Previous studies have suggested a relationship between convulsions triggered by different mechanisms of the immune system and elevated acute-phase reactants such as CRP, which are indicators of inflammation, with epilepsy. Another study found that thrombocytosis, seen as an acute-phase reactant, was also associated with febrile seizures, and IL-6 levels and platelet levels were found to be higher in febrile seizure patients compared to the control group (19). In our study, patients with recurrent seizures were found to have higher levels of CRP and platelets compared to patients with epilepsy.
Both simple and complex febrile convulsions have shown a higher recurrence rate in patients receiving treatment compared to those who did not receive treatment. One treatment option is continuous use of antiepileptic drugs. Offringa et al. (20) reported in their study that phenobarbital, diazepam, phenytoin, and antipyretics did not show significant superiority in preventing FC recurrence attacks over each other. In our study, a recurrence rate of 28.8% was observed in patients using long-term antiepileptic drugs. There was no statistically significant relationship found between seizure recurrence and development of epilepsy based on the type of treatment received.
Our study had some limitations. A majority of our patients had complex febrile convulsions, which differs from the data in the literature. Based on the data we analyzed, we believe that some patients' seizures were terminated in the emergency department after admission, hence their duration was recorded as < 5 minutes. However, according to the literature, seizure recurrence and epilepsy are directly proportional to seizure duration. We attribute this to providing information to families for seizure management and termination of seizures in the emergency department for some cases, resulting in shorter durations. Additionally, no relationship was found between family history of FC recurrence and epilepsy in our region. We believe this may be due to healthcare providers and families in our region providing more appropriate follow-up and treatment during febrile illness periods, potentially raising the threshold for experiencing FC.

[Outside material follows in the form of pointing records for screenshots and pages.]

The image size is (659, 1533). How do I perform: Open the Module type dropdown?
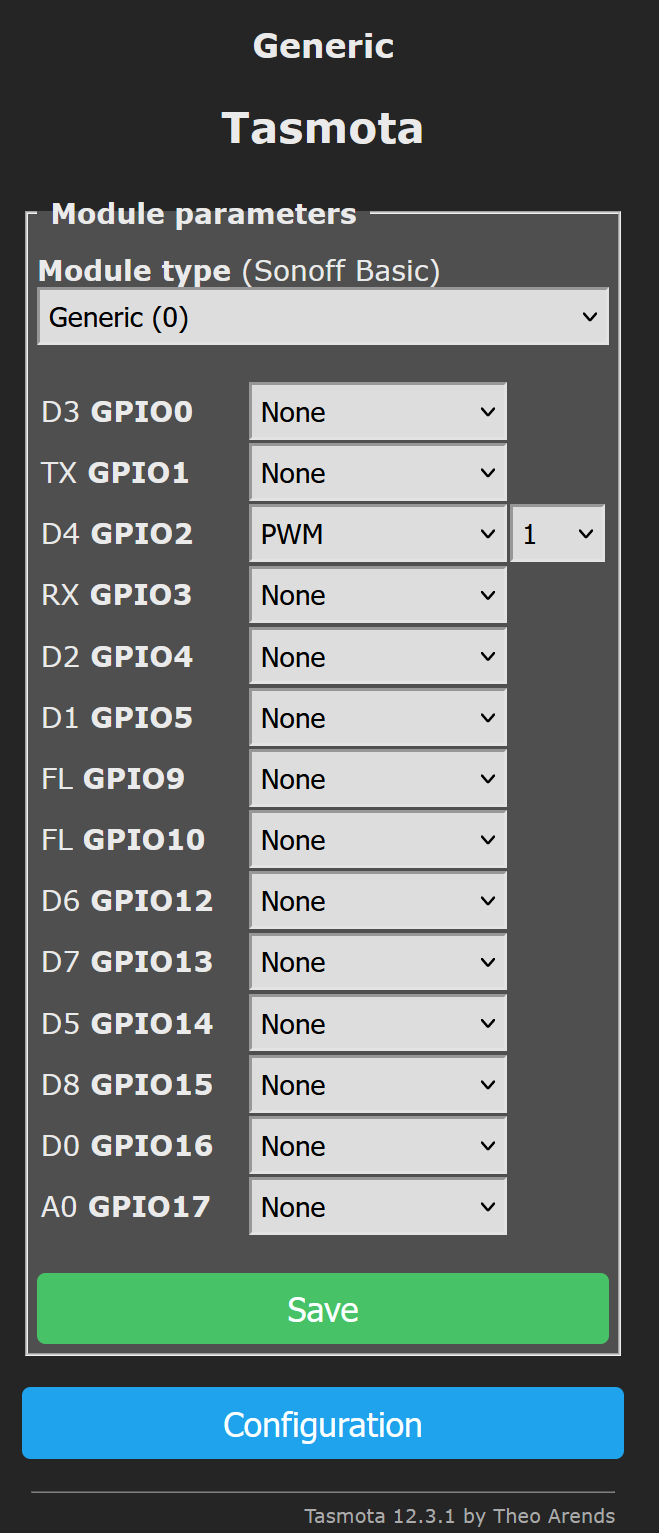pyautogui.click(x=322, y=318)
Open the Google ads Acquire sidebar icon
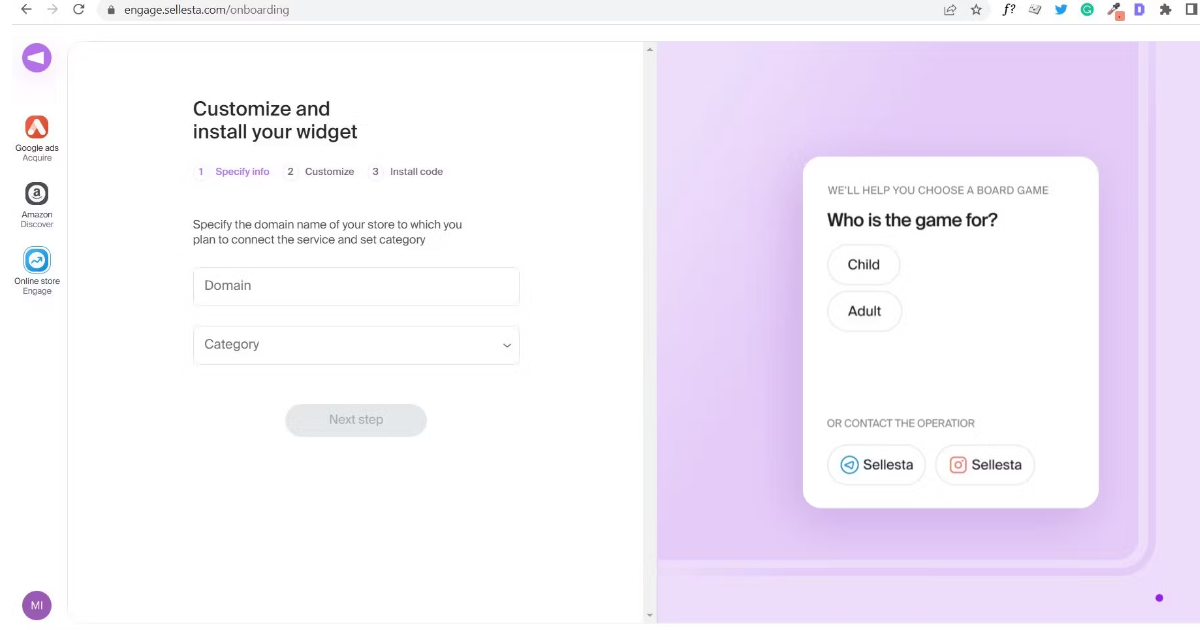Viewport: 1200px width, 630px height. pyautogui.click(x=36, y=127)
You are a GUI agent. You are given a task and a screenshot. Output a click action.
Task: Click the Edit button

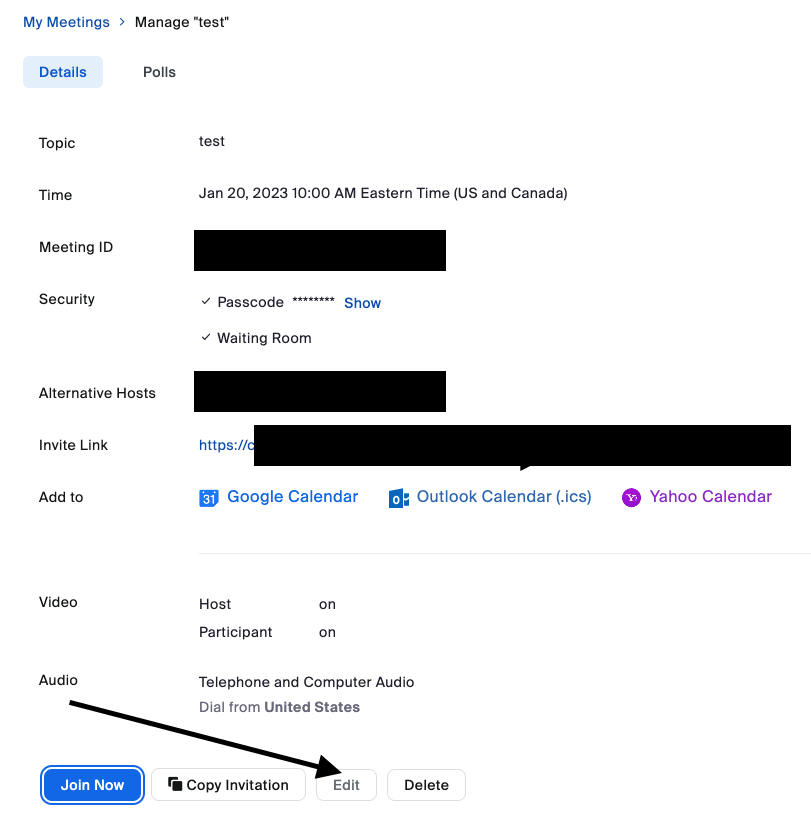(345, 784)
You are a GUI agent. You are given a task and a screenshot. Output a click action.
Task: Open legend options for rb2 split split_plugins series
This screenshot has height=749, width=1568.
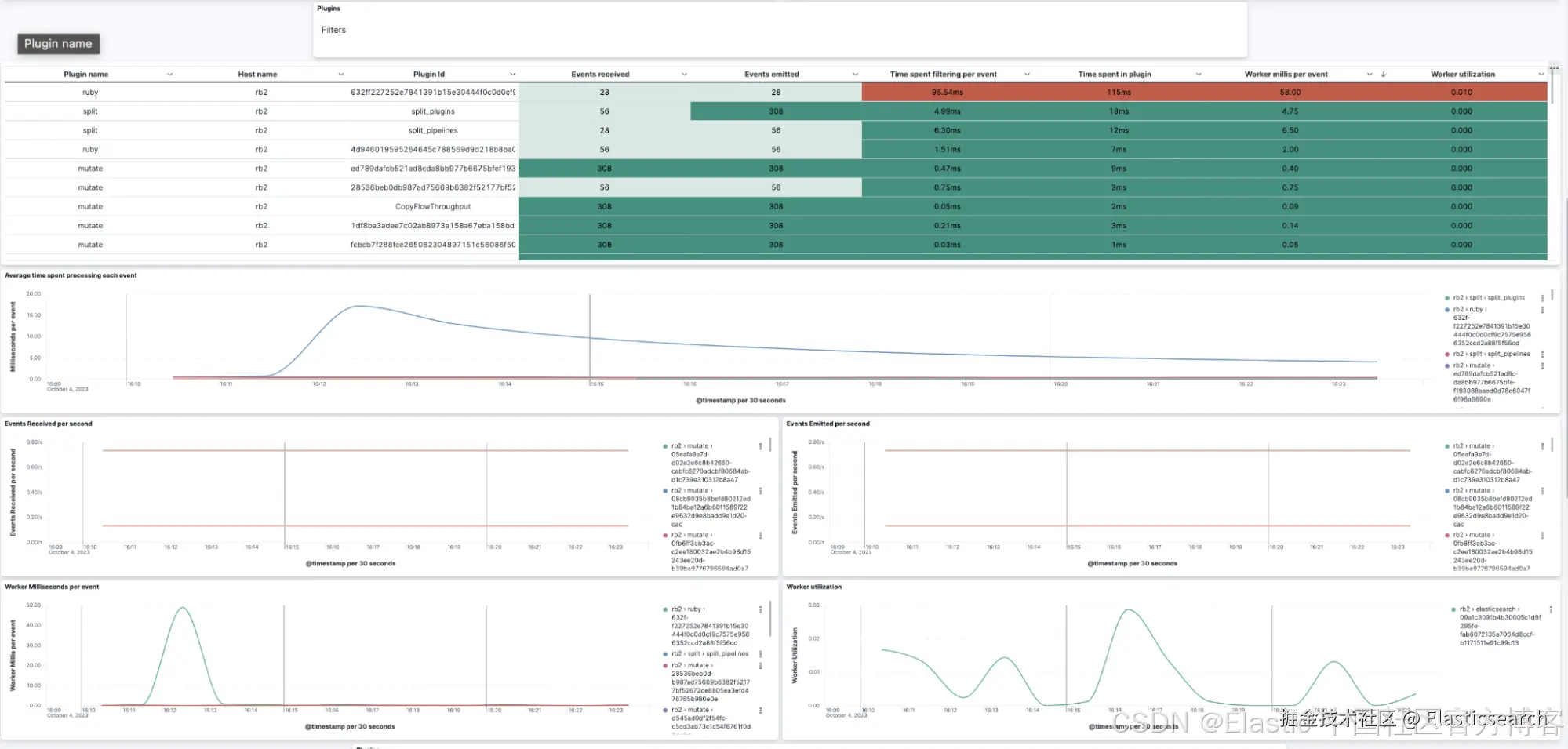1542,298
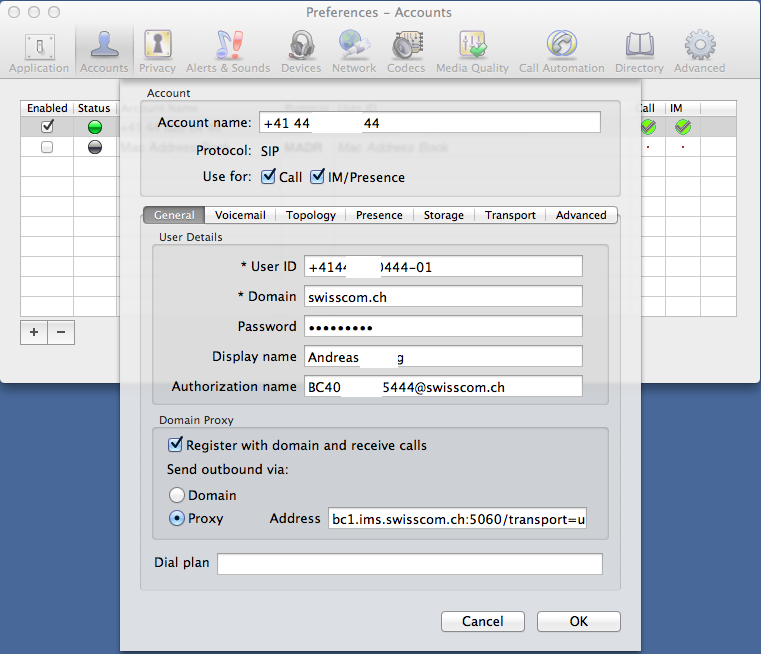761x654 pixels.
Task: Go to Network preferences icon
Action: (x=354, y=45)

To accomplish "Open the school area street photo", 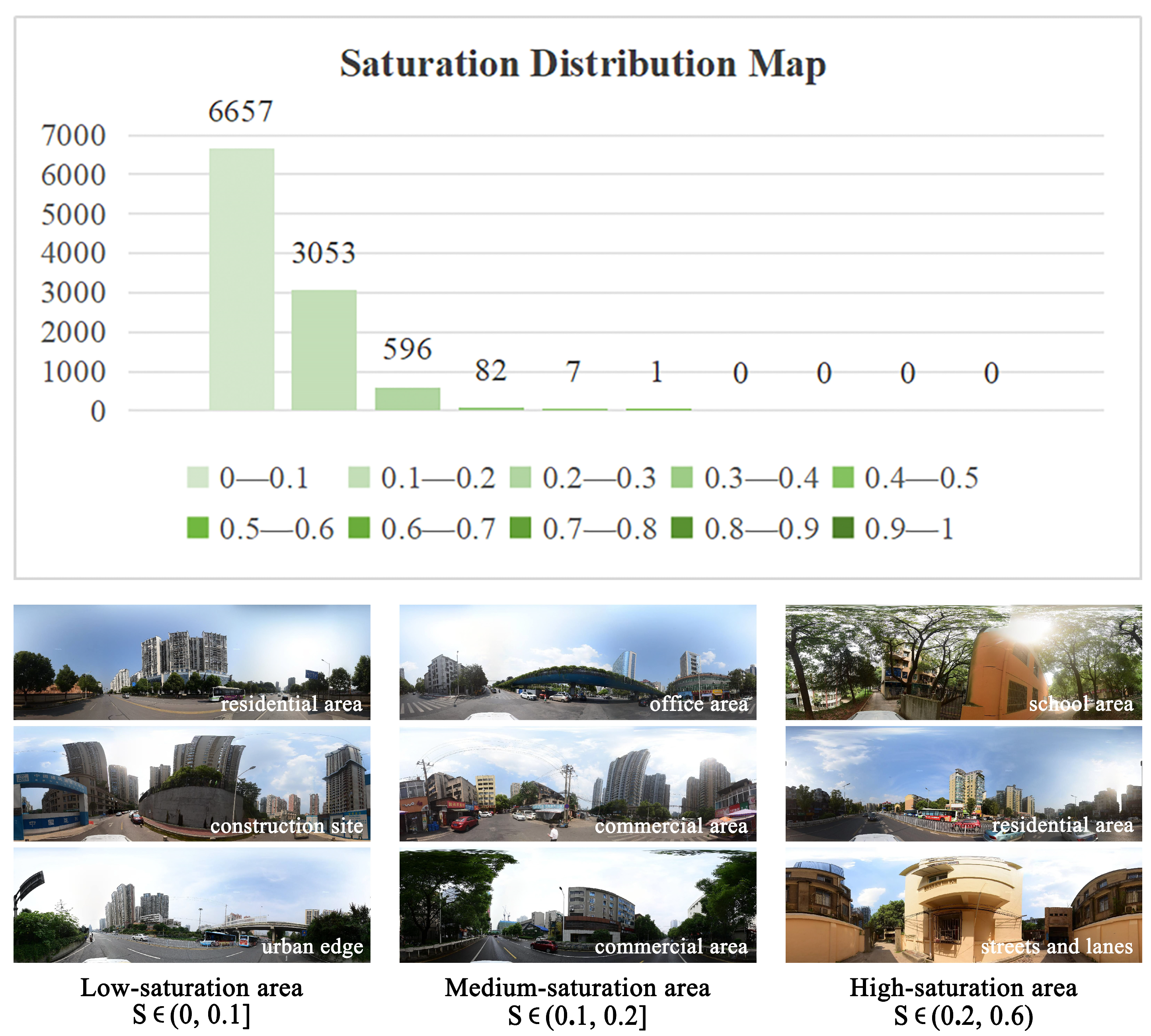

In the literature, the role of sodium channels in the pathogenesis of epilepsy and FC is mostly mentioned, and in addition, some studies have pointed out the relationship between FEB gene loci and related syndromes. On the other hand, the condition known as Dravet Syndrome may be mistakenly perceived as FC. Dravet Syndrome should be considered if afebrile focal seizures and myoclonies are added to febrile seizures and negatively affect the child's mental functions over time.
SCN1A gene analysis should be used, especially in the presence of prolonged and lateralized febrile seizures. If a mutation is detected, the diagnoses of GEFS+, typical or borderline Dravet Syndrome should be reviewed, taking into account the patient's clinic.We believe that with the data obtained as a result of comprehensive epidemiological and genetic studies, the data currently available in the literature will solidify and illuminate the role of genetic predisposition in the etiopathogenesis of FC in the future.